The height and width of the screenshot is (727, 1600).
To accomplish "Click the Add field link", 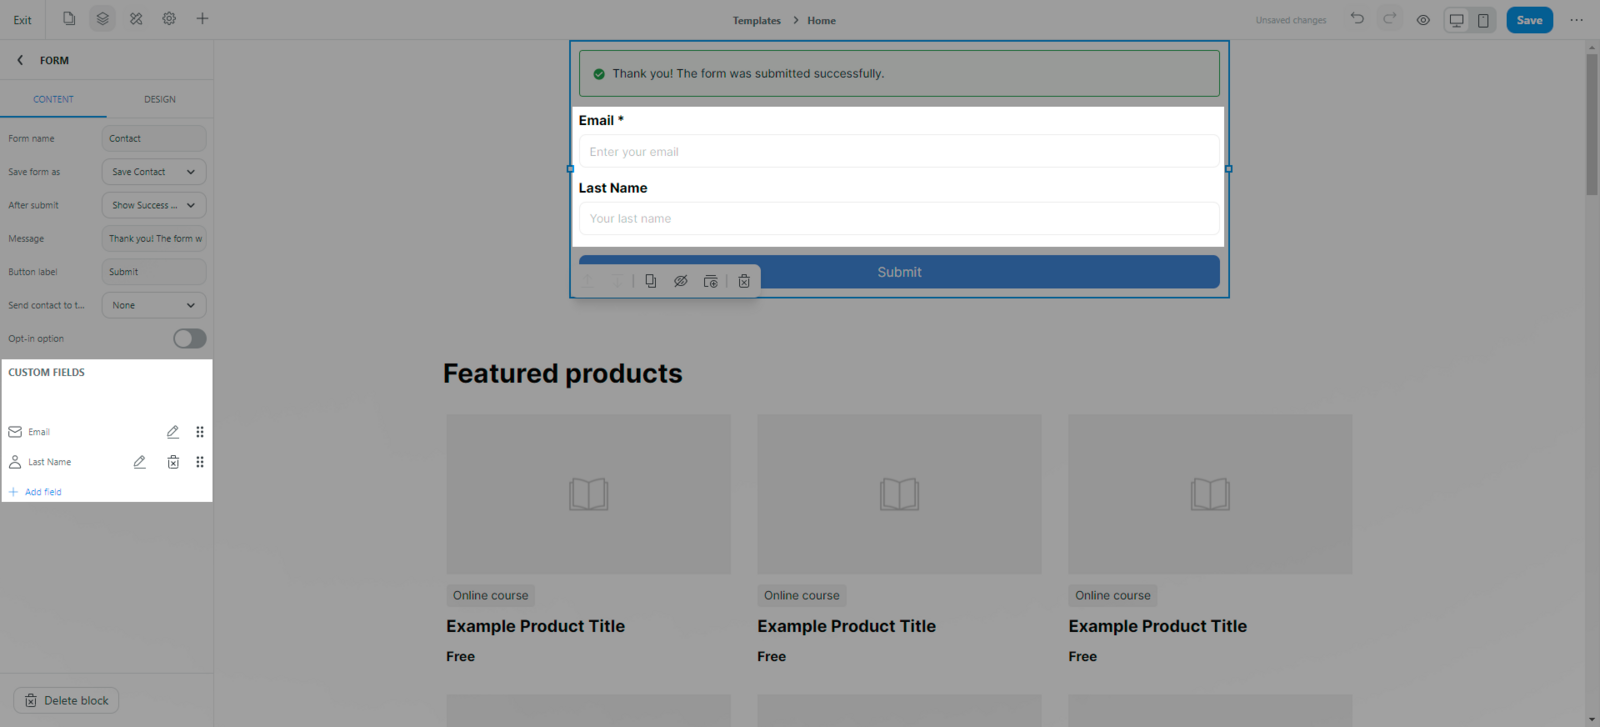I will (x=42, y=492).
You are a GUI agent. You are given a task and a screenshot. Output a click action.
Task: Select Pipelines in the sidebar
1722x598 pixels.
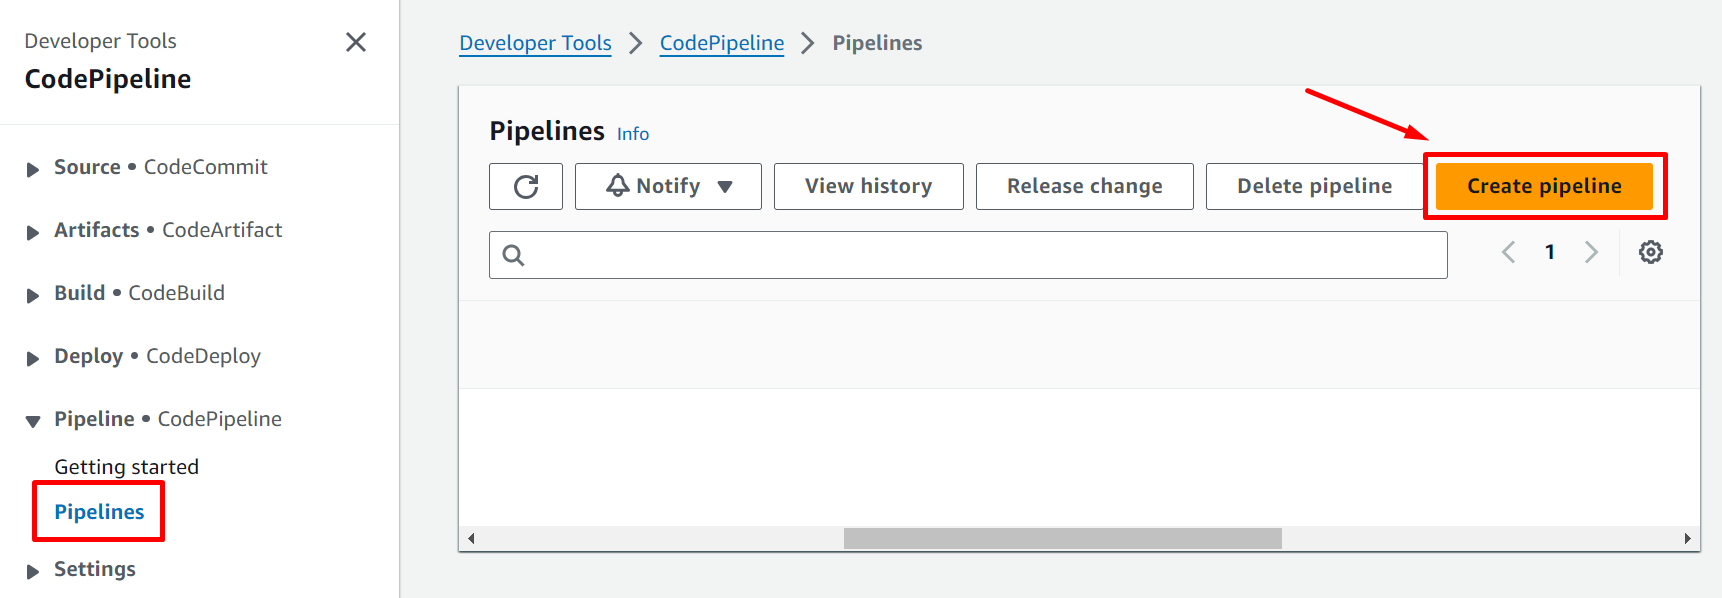pyautogui.click(x=99, y=512)
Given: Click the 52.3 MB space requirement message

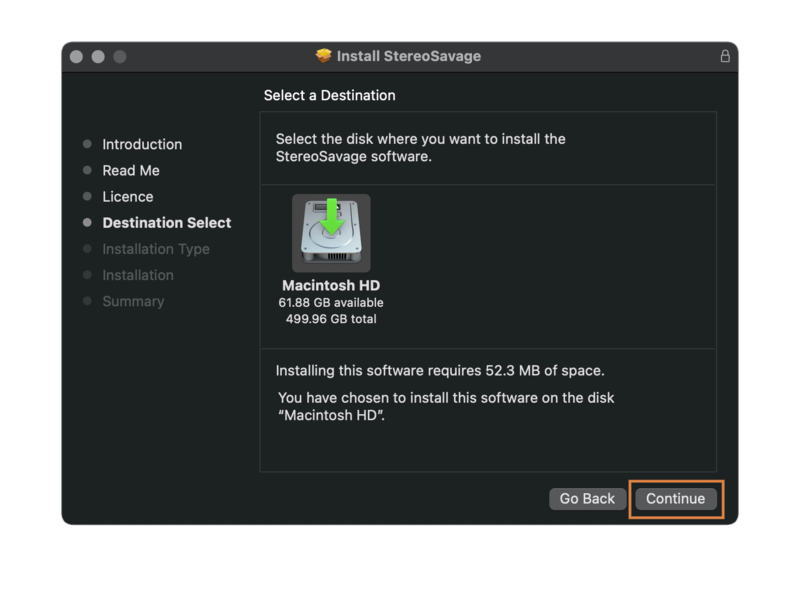Looking at the screenshot, I should coord(440,371).
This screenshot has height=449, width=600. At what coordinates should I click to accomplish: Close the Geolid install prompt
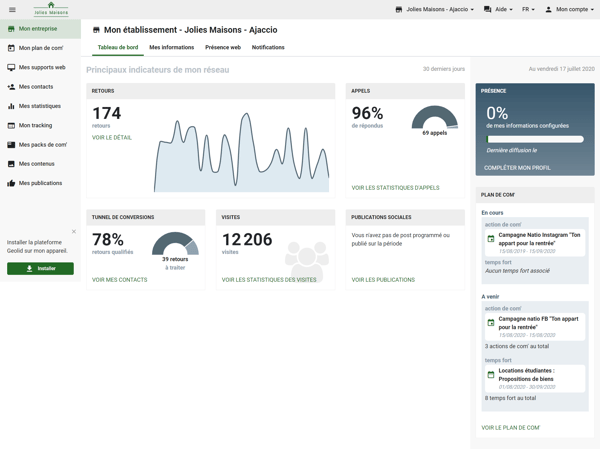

**WHAT THIS TASK INVOLVES**
Using the listing above, copy exactly the lines from the one that contains "Given: Click the" through its last line, both included, but not the pictures.

**EXERCISE ANSWER**
Given: Click the 52.3 MB space requirement message

Looking at the screenshot, I should coord(440,371).
This screenshot has height=449, width=600. At what coordinates should I click to accomplish: Close the Geolid install prompt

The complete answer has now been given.